Some advisory systems may be produced by small teams, even a single person. The project plan should explain how independent review and checking is to be carried out in these circumstances. One possibility is to negotiate some effort from someone with applicable experience from a different part of the organisation. For very small enterprises, it may be possible to link up with another similar firm to provide independent reviewers on each other’s projects.

A2 - 2.1 SOFTWARE FUNCTIONAL SAFETY ASSESSMENT PLAN This plan should be drawn up by the person or team carrying out the functional safety assessment. The independence requirements for the functional safety assessor (see the section on planning and assessing functional safety earlier in this guide) can be met as described above for independent review and checking.

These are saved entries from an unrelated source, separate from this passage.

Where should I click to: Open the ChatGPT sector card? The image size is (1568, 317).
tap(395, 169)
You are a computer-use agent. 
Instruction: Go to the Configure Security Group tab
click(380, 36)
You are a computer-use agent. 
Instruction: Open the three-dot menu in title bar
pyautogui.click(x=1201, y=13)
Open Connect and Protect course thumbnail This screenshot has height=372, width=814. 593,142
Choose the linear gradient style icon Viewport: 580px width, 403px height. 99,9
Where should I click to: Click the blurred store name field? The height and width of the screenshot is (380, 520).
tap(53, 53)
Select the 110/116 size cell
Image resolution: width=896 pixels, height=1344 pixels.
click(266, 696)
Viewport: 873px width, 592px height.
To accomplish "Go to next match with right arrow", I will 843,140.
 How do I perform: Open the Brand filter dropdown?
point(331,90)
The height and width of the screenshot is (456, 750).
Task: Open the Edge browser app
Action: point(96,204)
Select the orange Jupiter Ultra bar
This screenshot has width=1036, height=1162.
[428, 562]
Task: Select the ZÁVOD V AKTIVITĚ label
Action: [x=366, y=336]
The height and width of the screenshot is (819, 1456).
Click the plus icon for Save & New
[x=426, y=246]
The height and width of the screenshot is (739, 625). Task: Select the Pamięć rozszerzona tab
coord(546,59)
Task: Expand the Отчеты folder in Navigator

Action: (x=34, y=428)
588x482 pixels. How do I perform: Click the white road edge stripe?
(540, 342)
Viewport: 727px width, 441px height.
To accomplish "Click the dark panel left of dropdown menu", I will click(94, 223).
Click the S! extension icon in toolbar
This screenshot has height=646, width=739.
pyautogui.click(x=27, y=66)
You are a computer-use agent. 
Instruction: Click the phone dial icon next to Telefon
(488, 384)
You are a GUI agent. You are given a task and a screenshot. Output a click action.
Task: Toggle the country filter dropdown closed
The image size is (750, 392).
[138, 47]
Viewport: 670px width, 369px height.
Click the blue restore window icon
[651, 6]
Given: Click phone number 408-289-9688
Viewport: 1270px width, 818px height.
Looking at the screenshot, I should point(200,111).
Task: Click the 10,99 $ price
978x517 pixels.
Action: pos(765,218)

A2 – 3 SOFTWARE SAFETY REQUIREMENTS SPECIFICATION The developer should carry out a documented review of HSE’s requirements specification, which may be produced by HSE or by the developer in close co-operation with HSE. For IEC 61508 compliance, the requirements specification should include the software safety requirements specification (see IEC 61508-3 7.2.2.11). The review should include confirmation that the generic assumptions (see Appendix 3) of the HSE’s hazard analysis apply, and that the SILs are correctly allocated.

The developer should consider carrying out development of the safety related software using computer-aided specification tools as shown in the table below. In this, and the following tables, the numbered items with a, b, … suffixes are techniques or measures which are recommended as alternatives, i.e. only one of 2a and 2b is required.

Technique/measure SIL 1 SIL 2 Guidance

1. Computer-aided specification tools

R R The process for developing and reviewing the requirements specification should include tool support, e.g. a requirements database.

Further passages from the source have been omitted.